# Vaccinations



## jrsmith (Apr 21, 2008)

Hello,

I'm the happy owner to a 9-week old Golden Retriever puppy named Ella. I just got her this weekend and it's been a very fun past few days.

I have a question in regards to the vaccination process. She received her first set of shots about a week and a half ago. Is it true that I should only allow her to be outside after she's received her third round of shots? There seems to be mixed reviews.

I live in a high-rise in Manhattan and took her for several short leashed walks around the block the past few days with no contact to other animals or feces. Should this be entirely avoided? I want to start outside training, and it seems silly to have to wait another 2 months before she can be exposed to the outside.

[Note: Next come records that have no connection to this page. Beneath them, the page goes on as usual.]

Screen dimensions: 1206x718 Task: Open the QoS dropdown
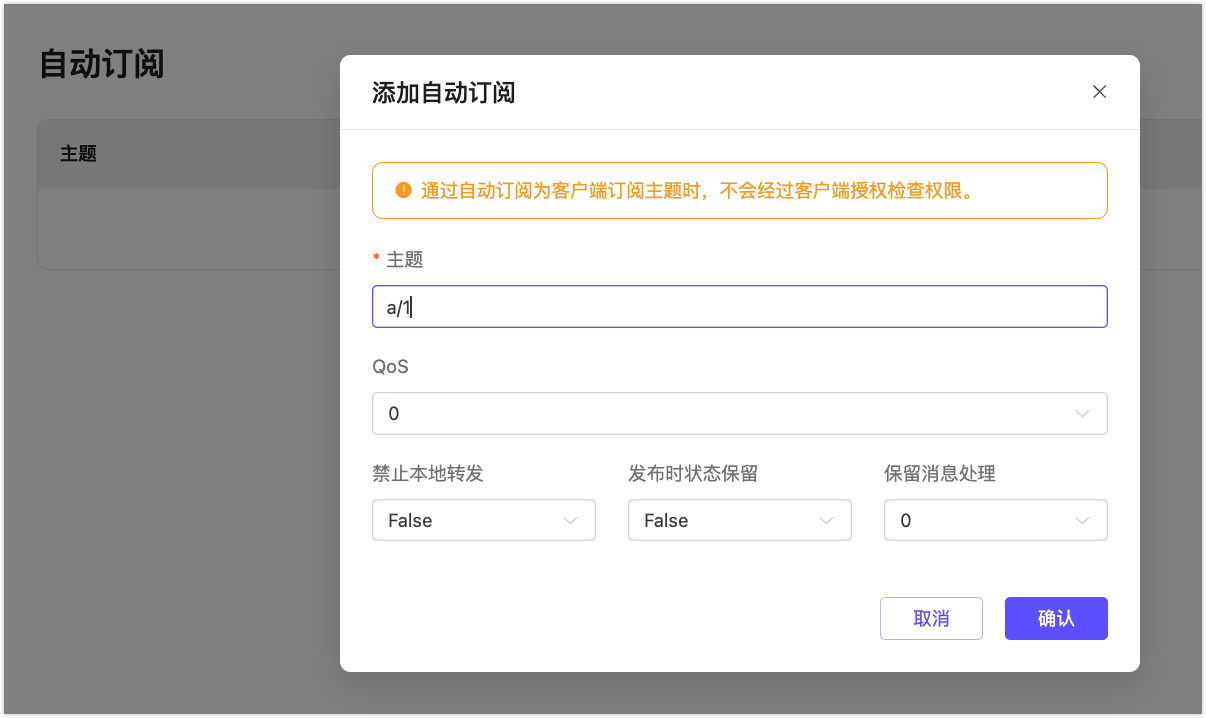(740, 413)
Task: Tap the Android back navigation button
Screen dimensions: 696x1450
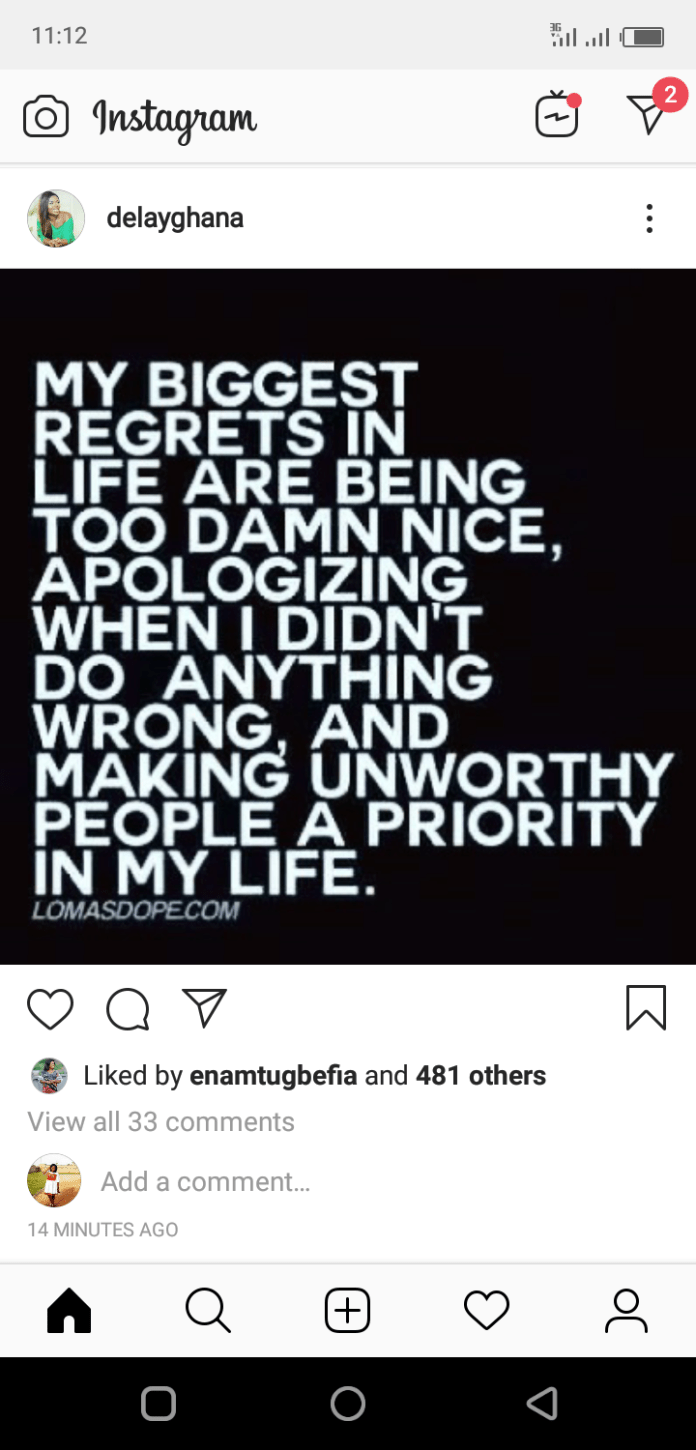Action: pos(541,1404)
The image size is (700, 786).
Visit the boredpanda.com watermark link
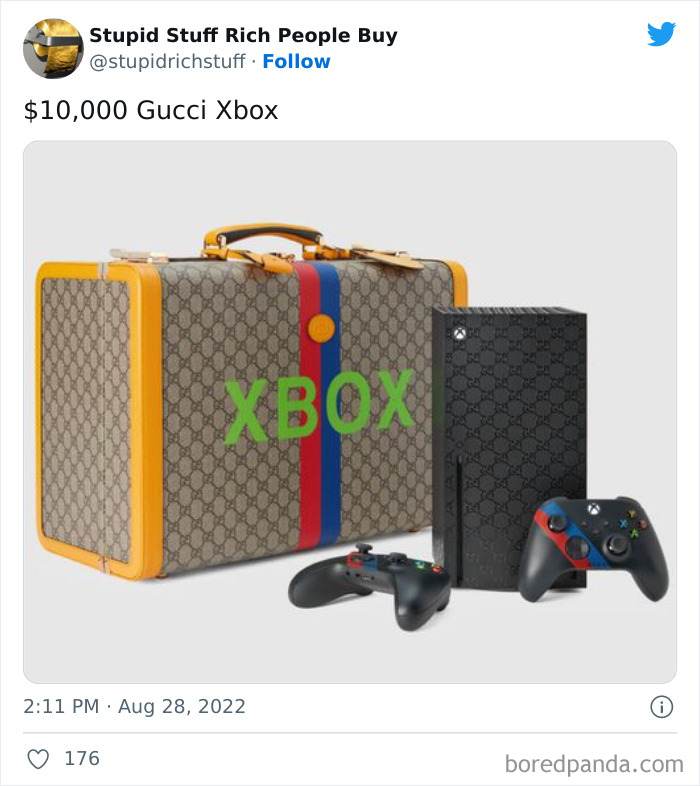pyautogui.click(x=594, y=765)
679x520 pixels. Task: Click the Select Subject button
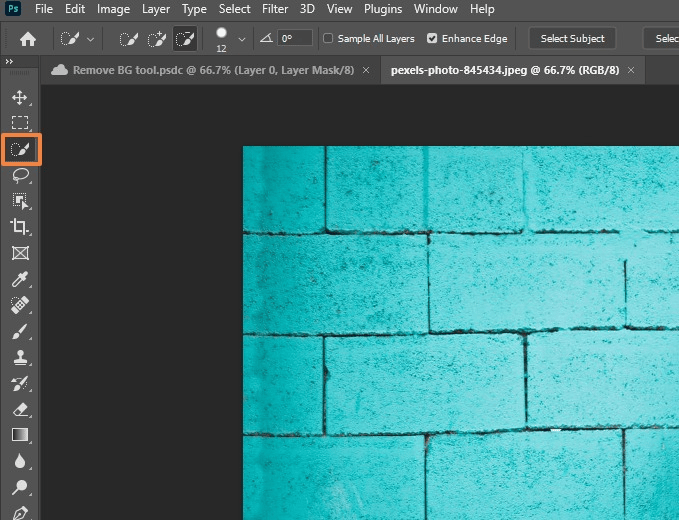click(x=572, y=39)
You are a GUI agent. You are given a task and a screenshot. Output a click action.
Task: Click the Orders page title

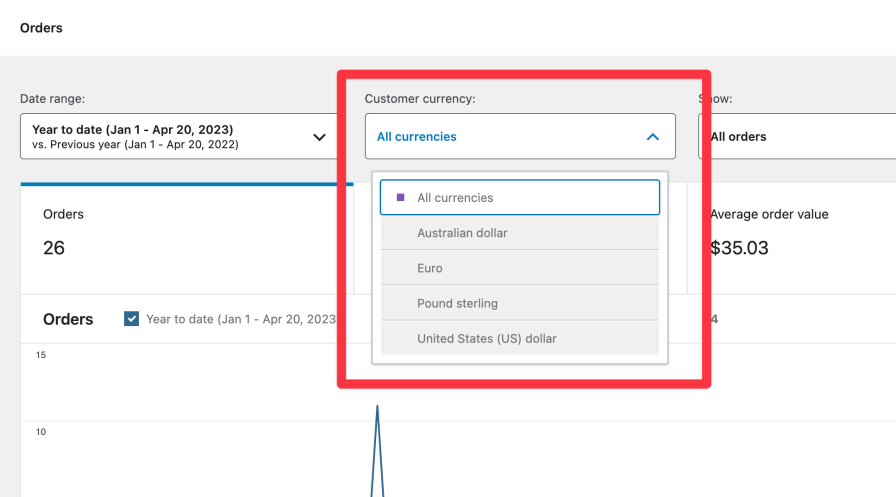click(41, 28)
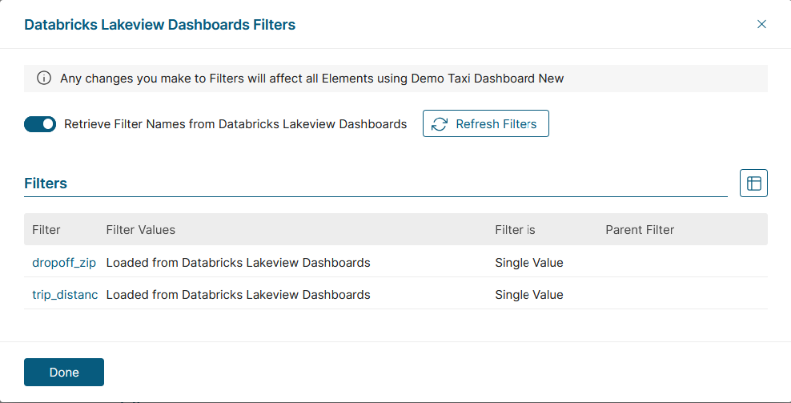Click the Parent Filter column header
Screen dimensions: 791x403
click(640, 230)
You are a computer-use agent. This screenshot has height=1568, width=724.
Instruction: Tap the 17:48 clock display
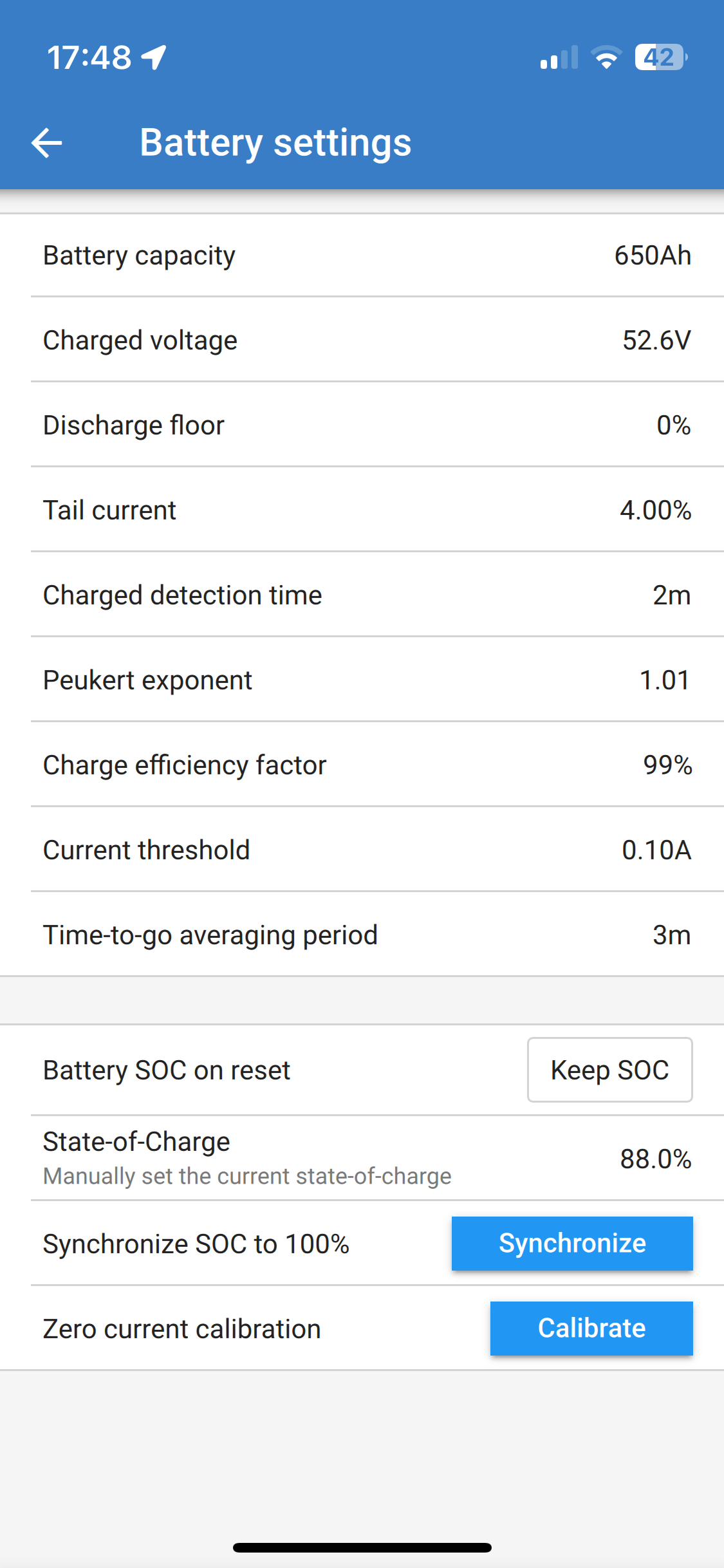pyautogui.click(x=89, y=58)
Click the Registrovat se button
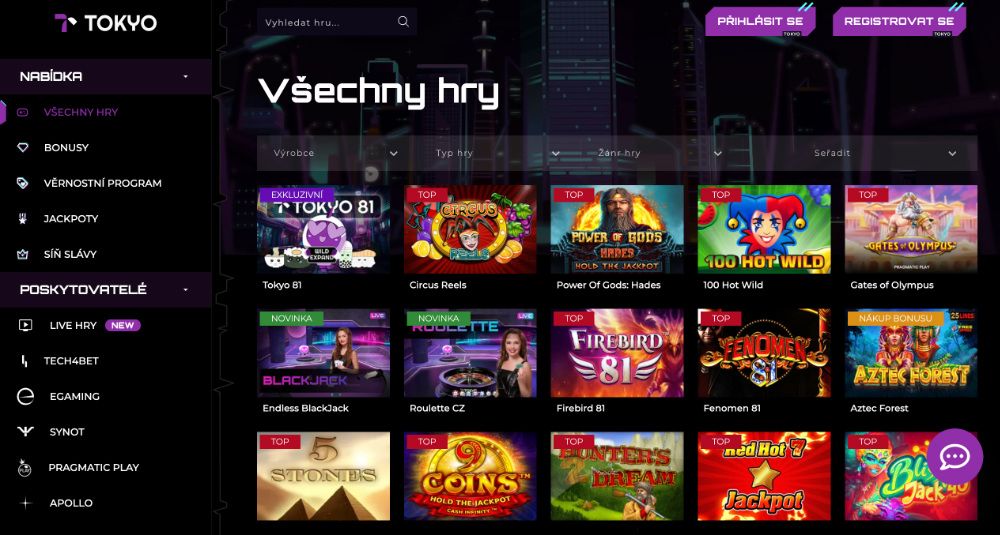Viewport: 1000px width, 535px height. point(899,21)

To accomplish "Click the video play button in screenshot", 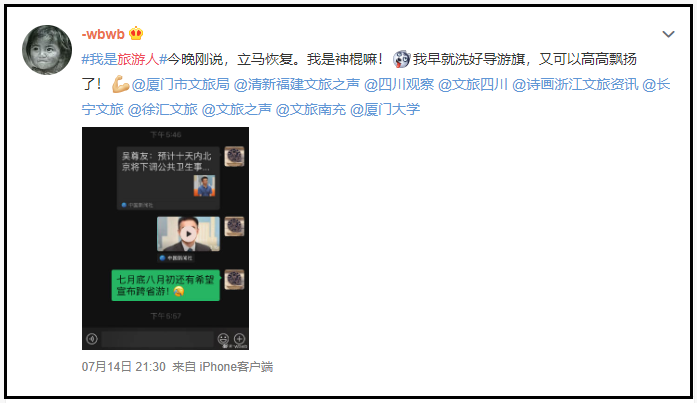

How safe is it if she is just taken outside briefly to do her business and brought back in?


----------



## Bailey & Bentley (Feb 25, 2007)

If I can remember for both my dogs, I started taking them outside right after their first round of shots. I don't think you need to wait 2 more months, seems kind of silly. But just be careful what your puppy gets into while out. I would avoid feces and other animals for now if you can, but a normal walk and playtime outside should be fine.


----------



## Bailey & Bentley (Feb 25, 2007)

Oh, and also welcome to the forum and congratulations on your new puppy. We love pictures here, hint, hint...


----------



## Celeigh (Nov 29, 2007)

From what my vet said, I was to keep my puppy away from unknown dogs and dog waste until he had his last set of shots at 4 months. I could take him out to go potty (away from other dog waste) and set up play dates with dogs I knew were healthy and vaccinated. He also encouraged puppy classes that were limited to puppies who were on a vaccination schedule. Manhattan has to be tough to raise and potty train a puppy, but people do it all the time, right? I would just stay away from dog parks, strange dogs, and known dog potty stops for as long as possible. Sometimes it seems like that time can't come soon enough, and once they've past it, you wonder how they grew so fast!

Welcome!


----------



## Tahnee GR (Aug 26, 2006)

I agree with Michelle-short walks and normal play should be fine. I would not take her o dog parks at this point in time. Try to keep her away from feces and of course any exposure to dogs who appear sick.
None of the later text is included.